(Problem details): Repeat the lines of the records word for word, starting at the line that contains "Viewport: 2360px width, 1280px" and ending at the last line of the records.

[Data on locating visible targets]

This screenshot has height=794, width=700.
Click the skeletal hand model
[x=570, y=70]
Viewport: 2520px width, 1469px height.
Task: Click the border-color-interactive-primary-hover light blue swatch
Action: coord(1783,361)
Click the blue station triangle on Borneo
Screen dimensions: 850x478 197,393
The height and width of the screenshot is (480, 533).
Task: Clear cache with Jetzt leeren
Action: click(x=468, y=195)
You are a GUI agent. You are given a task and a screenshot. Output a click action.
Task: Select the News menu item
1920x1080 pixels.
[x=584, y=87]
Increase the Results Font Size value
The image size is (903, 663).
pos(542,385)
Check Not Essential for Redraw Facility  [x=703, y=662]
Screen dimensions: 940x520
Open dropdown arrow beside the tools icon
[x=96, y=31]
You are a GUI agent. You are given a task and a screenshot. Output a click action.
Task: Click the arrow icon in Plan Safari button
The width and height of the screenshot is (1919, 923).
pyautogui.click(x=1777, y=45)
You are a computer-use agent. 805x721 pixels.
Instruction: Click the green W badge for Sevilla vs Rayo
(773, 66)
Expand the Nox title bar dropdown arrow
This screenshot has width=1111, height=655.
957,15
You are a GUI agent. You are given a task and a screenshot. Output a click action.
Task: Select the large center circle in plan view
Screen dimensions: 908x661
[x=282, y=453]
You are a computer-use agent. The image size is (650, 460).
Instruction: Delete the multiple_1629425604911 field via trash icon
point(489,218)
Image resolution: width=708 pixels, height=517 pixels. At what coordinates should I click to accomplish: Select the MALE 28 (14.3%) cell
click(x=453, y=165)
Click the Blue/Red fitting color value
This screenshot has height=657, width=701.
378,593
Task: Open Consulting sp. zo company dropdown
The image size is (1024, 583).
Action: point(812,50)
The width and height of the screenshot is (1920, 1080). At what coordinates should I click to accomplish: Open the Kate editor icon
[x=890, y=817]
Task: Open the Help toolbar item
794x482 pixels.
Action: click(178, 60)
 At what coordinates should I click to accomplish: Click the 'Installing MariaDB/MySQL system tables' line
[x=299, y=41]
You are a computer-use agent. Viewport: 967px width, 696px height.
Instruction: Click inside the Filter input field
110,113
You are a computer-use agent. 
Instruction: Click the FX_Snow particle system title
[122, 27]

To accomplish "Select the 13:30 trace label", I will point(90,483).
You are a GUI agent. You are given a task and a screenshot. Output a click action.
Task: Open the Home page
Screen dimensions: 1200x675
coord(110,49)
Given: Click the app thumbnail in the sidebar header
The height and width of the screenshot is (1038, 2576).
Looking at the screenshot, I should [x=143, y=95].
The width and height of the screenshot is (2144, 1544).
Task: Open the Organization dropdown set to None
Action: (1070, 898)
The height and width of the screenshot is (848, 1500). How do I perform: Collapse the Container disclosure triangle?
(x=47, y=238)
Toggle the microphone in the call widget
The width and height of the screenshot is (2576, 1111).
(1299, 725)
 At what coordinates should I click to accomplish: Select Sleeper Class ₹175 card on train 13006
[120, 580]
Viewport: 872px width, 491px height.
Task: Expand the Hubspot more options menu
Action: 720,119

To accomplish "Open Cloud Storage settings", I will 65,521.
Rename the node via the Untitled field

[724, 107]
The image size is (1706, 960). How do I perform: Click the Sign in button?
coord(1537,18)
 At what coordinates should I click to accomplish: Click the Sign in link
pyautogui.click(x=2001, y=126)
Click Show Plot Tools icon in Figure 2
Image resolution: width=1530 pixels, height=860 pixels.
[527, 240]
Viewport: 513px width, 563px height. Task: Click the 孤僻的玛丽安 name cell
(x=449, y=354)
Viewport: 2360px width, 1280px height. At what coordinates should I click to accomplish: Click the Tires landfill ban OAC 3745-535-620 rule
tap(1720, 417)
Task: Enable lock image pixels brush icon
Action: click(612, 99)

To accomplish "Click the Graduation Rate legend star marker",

(Response to this exercise):
Viewport: 2360px width, 1280px height. At what coordinates should I click to accomplish: Click the Tires landfill ban OAC 3745-535-620 rule
tap(1720, 417)
Task: Enable lock image pixels brush icon
Action: click(612, 99)

To accomplish "Click the Graduation Rate legend star marker",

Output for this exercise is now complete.